--- Data Enclosed Below ---

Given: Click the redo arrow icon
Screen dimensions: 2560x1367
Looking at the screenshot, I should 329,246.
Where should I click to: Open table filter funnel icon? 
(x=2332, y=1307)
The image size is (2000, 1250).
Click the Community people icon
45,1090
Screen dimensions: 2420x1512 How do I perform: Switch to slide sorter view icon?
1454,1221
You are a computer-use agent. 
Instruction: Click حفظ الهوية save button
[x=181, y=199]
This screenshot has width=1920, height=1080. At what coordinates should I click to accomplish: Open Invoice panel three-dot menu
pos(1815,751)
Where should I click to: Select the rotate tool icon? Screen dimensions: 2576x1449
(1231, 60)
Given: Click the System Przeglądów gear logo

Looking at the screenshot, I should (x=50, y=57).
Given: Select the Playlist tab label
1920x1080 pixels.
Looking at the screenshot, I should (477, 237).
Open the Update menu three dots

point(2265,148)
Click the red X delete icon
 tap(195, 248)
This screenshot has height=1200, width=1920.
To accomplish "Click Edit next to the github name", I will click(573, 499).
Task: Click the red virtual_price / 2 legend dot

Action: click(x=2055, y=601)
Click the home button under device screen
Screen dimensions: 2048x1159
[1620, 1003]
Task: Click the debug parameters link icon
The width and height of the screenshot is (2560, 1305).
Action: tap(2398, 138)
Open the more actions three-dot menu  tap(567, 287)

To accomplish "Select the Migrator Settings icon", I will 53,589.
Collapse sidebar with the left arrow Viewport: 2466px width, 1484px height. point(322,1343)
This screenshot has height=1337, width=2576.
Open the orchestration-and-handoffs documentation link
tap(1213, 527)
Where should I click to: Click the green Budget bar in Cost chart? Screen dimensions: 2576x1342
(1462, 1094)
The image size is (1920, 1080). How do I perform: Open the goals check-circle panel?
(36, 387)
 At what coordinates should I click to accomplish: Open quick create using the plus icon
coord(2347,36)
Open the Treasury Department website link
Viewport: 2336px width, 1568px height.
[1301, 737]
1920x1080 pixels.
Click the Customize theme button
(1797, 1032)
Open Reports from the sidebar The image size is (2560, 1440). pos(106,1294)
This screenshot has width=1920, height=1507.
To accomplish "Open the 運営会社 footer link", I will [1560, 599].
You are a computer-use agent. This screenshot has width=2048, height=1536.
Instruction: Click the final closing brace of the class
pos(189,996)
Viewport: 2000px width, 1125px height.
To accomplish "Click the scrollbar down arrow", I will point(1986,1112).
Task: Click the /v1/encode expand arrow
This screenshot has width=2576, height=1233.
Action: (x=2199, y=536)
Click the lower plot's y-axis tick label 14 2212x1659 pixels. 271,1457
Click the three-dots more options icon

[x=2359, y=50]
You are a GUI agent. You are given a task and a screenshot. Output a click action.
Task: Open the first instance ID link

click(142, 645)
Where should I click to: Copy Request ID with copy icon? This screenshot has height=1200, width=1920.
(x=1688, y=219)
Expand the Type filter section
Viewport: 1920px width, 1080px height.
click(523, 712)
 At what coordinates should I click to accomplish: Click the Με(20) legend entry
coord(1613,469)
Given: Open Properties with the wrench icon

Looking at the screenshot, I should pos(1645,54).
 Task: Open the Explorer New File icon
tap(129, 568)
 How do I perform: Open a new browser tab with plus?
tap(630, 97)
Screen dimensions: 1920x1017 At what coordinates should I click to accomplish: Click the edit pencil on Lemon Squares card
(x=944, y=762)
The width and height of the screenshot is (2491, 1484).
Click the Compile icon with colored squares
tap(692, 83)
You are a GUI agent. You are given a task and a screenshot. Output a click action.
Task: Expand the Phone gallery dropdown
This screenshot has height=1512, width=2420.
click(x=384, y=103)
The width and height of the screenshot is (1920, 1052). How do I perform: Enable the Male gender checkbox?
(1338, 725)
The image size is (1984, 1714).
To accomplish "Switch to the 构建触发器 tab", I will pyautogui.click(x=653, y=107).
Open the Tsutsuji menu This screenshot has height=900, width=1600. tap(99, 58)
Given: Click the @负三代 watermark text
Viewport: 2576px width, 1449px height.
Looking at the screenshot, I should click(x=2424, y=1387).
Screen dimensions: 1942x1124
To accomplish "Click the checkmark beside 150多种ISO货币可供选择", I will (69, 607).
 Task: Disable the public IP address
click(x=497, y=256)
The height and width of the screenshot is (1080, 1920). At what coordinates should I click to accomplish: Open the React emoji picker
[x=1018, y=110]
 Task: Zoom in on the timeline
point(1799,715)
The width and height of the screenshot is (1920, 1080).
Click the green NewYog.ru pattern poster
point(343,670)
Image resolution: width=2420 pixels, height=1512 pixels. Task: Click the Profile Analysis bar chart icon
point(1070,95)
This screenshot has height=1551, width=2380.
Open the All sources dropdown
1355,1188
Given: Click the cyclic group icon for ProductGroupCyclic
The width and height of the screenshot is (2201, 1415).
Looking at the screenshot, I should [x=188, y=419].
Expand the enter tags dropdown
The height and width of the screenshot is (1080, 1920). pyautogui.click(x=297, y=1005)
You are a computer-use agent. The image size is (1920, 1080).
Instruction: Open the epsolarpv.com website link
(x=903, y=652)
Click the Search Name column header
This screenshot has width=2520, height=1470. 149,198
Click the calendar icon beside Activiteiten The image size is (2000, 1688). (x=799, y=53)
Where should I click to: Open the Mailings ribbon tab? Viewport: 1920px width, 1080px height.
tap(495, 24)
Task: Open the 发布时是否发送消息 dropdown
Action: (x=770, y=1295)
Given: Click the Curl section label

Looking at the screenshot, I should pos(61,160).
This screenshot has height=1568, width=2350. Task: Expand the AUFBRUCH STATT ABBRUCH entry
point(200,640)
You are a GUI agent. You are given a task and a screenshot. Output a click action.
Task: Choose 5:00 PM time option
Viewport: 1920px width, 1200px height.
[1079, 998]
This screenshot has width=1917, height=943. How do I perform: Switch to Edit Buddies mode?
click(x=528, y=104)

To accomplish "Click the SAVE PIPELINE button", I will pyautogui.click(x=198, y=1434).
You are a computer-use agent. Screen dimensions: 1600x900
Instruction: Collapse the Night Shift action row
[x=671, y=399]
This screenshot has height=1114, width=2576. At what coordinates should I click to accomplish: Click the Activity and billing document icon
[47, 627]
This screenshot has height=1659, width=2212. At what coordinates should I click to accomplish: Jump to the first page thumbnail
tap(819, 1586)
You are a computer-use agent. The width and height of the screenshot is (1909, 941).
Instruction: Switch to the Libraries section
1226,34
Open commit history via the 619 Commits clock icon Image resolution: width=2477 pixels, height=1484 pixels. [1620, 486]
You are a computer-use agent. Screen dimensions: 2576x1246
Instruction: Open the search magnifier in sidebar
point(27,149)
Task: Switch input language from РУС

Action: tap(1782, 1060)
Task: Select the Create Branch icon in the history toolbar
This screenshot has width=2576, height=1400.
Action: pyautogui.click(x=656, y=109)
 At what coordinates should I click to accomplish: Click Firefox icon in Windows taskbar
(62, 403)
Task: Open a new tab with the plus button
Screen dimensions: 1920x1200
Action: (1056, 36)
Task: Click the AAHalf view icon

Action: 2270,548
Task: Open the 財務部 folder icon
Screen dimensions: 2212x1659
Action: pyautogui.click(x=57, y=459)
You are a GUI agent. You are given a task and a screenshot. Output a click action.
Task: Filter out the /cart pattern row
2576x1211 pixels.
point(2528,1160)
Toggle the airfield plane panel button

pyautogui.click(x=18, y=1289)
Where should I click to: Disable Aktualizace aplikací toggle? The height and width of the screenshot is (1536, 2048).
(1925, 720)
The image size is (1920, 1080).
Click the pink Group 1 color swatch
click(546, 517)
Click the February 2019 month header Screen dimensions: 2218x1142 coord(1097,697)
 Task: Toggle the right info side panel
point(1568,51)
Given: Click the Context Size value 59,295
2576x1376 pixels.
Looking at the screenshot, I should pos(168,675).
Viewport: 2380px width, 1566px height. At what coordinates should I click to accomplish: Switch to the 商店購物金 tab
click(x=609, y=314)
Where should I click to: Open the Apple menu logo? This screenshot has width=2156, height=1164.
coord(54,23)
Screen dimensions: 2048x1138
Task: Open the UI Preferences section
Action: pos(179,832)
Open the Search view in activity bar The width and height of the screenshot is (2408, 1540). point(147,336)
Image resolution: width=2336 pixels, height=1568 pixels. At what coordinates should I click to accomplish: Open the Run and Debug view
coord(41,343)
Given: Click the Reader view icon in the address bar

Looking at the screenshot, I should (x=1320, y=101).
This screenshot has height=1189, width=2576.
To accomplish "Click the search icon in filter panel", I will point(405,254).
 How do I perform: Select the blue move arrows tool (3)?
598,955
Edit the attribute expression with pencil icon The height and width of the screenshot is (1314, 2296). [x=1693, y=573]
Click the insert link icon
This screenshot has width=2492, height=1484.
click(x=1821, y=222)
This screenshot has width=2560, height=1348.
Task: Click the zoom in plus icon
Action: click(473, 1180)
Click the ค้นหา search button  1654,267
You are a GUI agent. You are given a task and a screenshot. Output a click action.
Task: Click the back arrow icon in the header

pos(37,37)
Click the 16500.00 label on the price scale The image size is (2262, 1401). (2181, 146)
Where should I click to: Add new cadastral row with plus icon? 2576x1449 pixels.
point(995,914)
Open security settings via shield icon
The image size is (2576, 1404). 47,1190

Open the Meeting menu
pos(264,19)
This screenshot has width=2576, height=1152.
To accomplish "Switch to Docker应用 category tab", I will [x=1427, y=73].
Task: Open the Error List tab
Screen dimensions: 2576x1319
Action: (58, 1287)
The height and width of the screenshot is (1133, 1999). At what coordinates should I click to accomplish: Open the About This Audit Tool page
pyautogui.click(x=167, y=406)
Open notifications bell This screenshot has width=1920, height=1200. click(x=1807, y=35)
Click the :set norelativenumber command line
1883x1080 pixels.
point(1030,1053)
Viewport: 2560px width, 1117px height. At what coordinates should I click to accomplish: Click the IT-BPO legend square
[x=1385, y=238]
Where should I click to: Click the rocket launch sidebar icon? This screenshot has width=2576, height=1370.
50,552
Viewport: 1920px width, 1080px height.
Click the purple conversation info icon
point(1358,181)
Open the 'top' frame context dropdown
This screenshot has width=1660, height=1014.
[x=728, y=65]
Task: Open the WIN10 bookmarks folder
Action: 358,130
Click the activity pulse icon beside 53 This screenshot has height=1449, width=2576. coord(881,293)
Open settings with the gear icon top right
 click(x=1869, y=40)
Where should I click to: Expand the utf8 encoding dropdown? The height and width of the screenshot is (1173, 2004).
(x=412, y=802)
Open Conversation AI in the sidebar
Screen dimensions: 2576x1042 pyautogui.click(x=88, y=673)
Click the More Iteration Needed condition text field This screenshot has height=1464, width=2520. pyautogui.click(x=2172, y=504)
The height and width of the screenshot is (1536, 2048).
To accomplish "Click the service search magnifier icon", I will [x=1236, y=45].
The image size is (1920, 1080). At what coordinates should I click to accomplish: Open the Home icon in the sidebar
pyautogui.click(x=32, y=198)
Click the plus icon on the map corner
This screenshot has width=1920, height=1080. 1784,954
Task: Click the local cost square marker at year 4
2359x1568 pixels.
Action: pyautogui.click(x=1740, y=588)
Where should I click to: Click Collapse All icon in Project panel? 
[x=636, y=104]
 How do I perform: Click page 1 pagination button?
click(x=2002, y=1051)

--- End of Enclosed Data ---

__Requirement__
Lines holding "beside": copy each one from the records above.

__Task response__
To accomplish "Click the checkmark beside 150多种ISO货币可供选择", I will (69, 607).
Click the calendar icon beside Activiteiten The image size is (2000, 1688). (x=799, y=53)
Click the activity pulse icon beside 53 This screenshot has height=1449, width=2576. coord(881,293)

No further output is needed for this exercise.